### Assignment
Exact duplicates of all entries are needed.

### Study material

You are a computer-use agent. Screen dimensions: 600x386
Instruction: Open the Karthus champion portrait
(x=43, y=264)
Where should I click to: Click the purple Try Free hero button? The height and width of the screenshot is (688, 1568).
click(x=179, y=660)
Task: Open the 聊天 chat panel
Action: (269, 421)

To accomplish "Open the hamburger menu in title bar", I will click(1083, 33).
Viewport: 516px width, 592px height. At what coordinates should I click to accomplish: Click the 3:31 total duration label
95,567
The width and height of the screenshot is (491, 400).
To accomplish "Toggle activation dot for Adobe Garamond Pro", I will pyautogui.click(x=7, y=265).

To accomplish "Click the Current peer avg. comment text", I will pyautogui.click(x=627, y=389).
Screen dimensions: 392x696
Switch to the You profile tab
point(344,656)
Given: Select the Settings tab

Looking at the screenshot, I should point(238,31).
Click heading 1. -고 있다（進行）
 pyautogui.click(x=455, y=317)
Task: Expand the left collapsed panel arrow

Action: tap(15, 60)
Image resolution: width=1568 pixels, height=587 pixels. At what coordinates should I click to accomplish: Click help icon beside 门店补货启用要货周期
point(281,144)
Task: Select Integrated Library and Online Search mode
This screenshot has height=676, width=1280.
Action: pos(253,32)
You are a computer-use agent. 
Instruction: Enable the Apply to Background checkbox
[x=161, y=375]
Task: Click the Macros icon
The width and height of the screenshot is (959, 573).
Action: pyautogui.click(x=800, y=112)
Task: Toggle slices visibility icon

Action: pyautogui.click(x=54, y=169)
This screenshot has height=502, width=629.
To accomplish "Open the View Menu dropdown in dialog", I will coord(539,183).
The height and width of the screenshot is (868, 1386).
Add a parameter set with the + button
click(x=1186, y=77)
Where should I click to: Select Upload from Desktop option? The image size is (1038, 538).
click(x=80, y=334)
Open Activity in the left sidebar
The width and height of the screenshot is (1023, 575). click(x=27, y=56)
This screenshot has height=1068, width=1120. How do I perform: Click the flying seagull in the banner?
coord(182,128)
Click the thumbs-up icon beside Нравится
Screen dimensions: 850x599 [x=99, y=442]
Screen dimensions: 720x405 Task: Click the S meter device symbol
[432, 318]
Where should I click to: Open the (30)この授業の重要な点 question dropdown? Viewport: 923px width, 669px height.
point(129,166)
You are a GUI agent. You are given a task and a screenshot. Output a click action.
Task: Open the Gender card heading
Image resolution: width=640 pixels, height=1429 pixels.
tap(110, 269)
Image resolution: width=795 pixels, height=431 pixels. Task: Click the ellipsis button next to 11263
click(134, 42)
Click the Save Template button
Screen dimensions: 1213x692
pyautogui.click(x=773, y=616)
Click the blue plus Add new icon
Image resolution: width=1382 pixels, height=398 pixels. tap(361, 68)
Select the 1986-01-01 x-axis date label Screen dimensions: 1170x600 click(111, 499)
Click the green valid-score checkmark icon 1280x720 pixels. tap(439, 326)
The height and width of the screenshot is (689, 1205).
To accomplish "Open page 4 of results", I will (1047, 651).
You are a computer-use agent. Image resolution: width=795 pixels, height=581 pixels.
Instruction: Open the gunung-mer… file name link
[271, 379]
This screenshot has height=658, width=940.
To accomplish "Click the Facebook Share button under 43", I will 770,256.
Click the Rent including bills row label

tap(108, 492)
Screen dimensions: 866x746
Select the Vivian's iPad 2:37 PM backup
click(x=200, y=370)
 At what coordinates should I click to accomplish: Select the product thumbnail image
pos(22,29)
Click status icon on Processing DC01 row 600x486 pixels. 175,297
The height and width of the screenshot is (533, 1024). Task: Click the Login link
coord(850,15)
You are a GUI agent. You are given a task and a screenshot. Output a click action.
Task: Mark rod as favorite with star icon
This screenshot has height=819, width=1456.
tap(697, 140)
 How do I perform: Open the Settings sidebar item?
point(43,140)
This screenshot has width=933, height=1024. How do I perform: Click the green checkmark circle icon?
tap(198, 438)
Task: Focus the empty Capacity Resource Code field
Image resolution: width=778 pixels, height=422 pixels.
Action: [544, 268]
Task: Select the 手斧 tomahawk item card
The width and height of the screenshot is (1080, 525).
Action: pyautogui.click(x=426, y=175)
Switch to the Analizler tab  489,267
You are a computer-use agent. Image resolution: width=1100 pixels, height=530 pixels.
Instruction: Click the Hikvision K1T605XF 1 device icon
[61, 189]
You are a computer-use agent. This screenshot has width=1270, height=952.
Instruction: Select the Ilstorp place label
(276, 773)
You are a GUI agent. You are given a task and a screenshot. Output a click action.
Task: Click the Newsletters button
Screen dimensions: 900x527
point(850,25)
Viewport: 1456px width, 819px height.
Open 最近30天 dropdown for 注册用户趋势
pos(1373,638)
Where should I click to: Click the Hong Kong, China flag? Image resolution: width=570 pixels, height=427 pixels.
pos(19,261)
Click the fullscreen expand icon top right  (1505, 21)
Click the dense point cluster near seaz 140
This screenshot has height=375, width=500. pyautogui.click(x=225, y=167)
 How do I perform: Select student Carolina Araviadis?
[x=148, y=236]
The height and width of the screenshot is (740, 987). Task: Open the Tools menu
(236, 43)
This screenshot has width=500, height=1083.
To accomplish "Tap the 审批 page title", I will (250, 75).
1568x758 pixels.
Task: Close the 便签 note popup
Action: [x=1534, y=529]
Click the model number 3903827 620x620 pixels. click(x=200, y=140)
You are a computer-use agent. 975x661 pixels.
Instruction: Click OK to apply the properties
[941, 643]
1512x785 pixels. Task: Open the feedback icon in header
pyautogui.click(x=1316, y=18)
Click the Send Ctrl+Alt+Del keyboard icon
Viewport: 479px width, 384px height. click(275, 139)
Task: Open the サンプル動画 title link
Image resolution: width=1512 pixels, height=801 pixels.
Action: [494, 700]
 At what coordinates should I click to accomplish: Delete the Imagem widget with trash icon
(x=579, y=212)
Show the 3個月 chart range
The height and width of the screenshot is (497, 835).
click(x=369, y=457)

### Exercise answer
You are a computer-use agent. Screen dimensions: 600x386
Instruction: Open the Karthus champion portrait
(x=43, y=264)
Where should I click to: Click the purple Try Free hero button? The height and width of the screenshot is (688, 1568).
click(x=179, y=660)
Task: Open the 聊天 chat panel
Action: (269, 421)

To accomplish "Open the hamburger menu in title bar", I will click(1083, 33).
Viewport: 516px width, 592px height. At what coordinates should I click to accomplish: Click the 3:31 total duration label
95,567
The width and height of the screenshot is (491, 400).
To accomplish "Toggle activation dot for Adobe Garamond Pro", I will pyautogui.click(x=7, y=265).

To accomplish "Click the Current peer avg. comment text", I will pyautogui.click(x=627, y=389).
Screen dimensions: 392x696
Switch to the You profile tab
point(344,656)
Given: Select the Settings tab

Looking at the screenshot, I should point(238,31).
Click heading 1. -고 있다（進行）
 pyautogui.click(x=455, y=317)
Task: Expand the left collapsed panel arrow

Action: tap(15, 60)
Image resolution: width=1568 pixels, height=587 pixels. At what coordinates should I click to accomplish: Click help icon beside 门店补货启用要货周期
point(281,144)
Task: Select Integrated Library and Online Search mode
This screenshot has height=676, width=1280.
Action: pos(253,32)
You are a computer-use agent. 
Instruction: Enable the Apply to Background checkbox
[x=161, y=375]
Task: Click the Macros icon
The width and height of the screenshot is (959, 573).
Action: pyautogui.click(x=800, y=112)
Task: Toggle slices visibility icon

Action: pyautogui.click(x=54, y=169)
This screenshot has height=502, width=629.
To accomplish "Open the View Menu dropdown in dialog", I will coord(539,183).
The height and width of the screenshot is (868, 1386).
Add a parameter set with the + button
click(x=1186, y=77)
Where should I click to: Select Upload from Desktop option? The image size is (1038, 538).
click(x=80, y=334)
Open Activity in the left sidebar
The width and height of the screenshot is (1023, 575). click(x=27, y=56)
This screenshot has height=1068, width=1120. How do I perform: Click the flying seagull in the banner?
coord(182,128)
Click the thumbs-up icon beside Нравится
Screen dimensions: 850x599 [x=99, y=442]
Screen dimensions: 720x405 Task: Click the S meter device symbol
[432, 318]
Where should I click to: Open the (30)この授業の重要な点 question dropdown? Viewport: 923px width, 669px height.
point(129,166)
You are a GUI agent. You are given a task and a screenshot. Output a click action.
Task: Open the Gender card heading
Image resolution: width=640 pixels, height=1429 pixels.
tap(110, 269)
Image resolution: width=795 pixels, height=431 pixels. Task: Click the ellipsis button next to 11263
click(134, 42)
Click the Save Template button
Screen dimensions: 1213x692
pyautogui.click(x=773, y=616)
Click the blue plus Add new icon
Image resolution: width=1382 pixels, height=398 pixels. tap(361, 68)
Select the 1986-01-01 x-axis date label Screen dimensions: 1170x600 click(111, 499)
Click the green valid-score checkmark icon 1280x720 pixels. tap(439, 326)
The height and width of the screenshot is (689, 1205).
To accomplish "Open page 4 of results", I will (1047, 651).
You are a computer-use agent. Image resolution: width=795 pixels, height=581 pixels.
Instruction: Open the gunung-mer… file name link
[271, 379]
This screenshot has height=658, width=940.
To accomplish "Click the Facebook Share button under 43", I will 770,256.
Click the Rent including bills row label

tap(108, 492)
Screen dimensions: 866x746
Select the Vivian's iPad 2:37 PM backup
click(x=200, y=370)
 At what coordinates should I click to accomplish: Select the product thumbnail image
pos(22,29)
Click status icon on Processing DC01 row 600x486 pixels. 175,297
The height and width of the screenshot is (533, 1024). Task: Click the Login link
coord(850,15)
You are a GUI agent. You are given a task and a screenshot. Output a click action.
Task: Mark rod as favorite with star icon
This screenshot has height=819, width=1456.
tap(697, 140)
 How do I perform: Open the Settings sidebar item?
point(43,140)
This screenshot has width=933, height=1024. How do I perform: Click the green checkmark circle icon?
tap(198, 438)
Task: Focus the empty Capacity Resource Code field
Image resolution: width=778 pixels, height=422 pixels.
Action: [544, 268]
Task: Select the 手斧 tomahawk item card
The width and height of the screenshot is (1080, 525).
Action: pyautogui.click(x=426, y=175)
Switch to the Analizler tab  489,267
You are a computer-use agent. Image resolution: width=1100 pixels, height=530 pixels.
Instruction: Click the Hikvision K1T605XF 1 device icon
[61, 189]
You are a computer-use agent. This screenshot has width=1270, height=952.
Instruction: Select the Ilstorp place label
(276, 773)
You are a GUI agent. You are given a task and a screenshot. Output a click action.
Task: Click the Newsletters button
Screen dimensions: 900x527
point(850,25)
Viewport: 1456px width, 819px height.
Open 最近30天 dropdown for 注册用户趋势
pos(1373,638)
Where should I click to: Click the Hong Kong, China flag? Image resolution: width=570 pixels, height=427 pixels.
pos(19,261)
Click the fullscreen expand icon top right  (1505, 21)
Click the dense point cluster near seaz 140
This screenshot has height=375, width=500. pyautogui.click(x=225, y=167)
 How do I perform: Select student Carolina Araviadis?
[x=148, y=236]
The height and width of the screenshot is (740, 987). Task: Open the Tools menu
(236, 43)
This screenshot has width=500, height=1083.
To accomplish "Tap the 审批 page title", I will (250, 75).
1568x758 pixels.
Task: Close the 便签 note popup
Action: [x=1534, y=529]
Click the model number 3903827 620x620 pixels. click(x=200, y=140)
You are a computer-use agent. 975x661 pixels.
Instruction: Click OK to apply the properties
[941, 643]
1512x785 pixels. Task: Open the feedback icon in header
pyautogui.click(x=1316, y=18)
Click the Send Ctrl+Alt+Del keyboard icon
Viewport: 479px width, 384px height. click(275, 139)
Task: Open the サンプル動画 title link
Image resolution: width=1512 pixels, height=801 pixels.
Action: [494, 700]
 At what coordinates should I click to accomplish: Delete the Imagem widget with trash icon
(x=579, y=212)
Show the 3個月 chart range
The height and width of the screenshot is (497, 835).
click(x=369, y=457)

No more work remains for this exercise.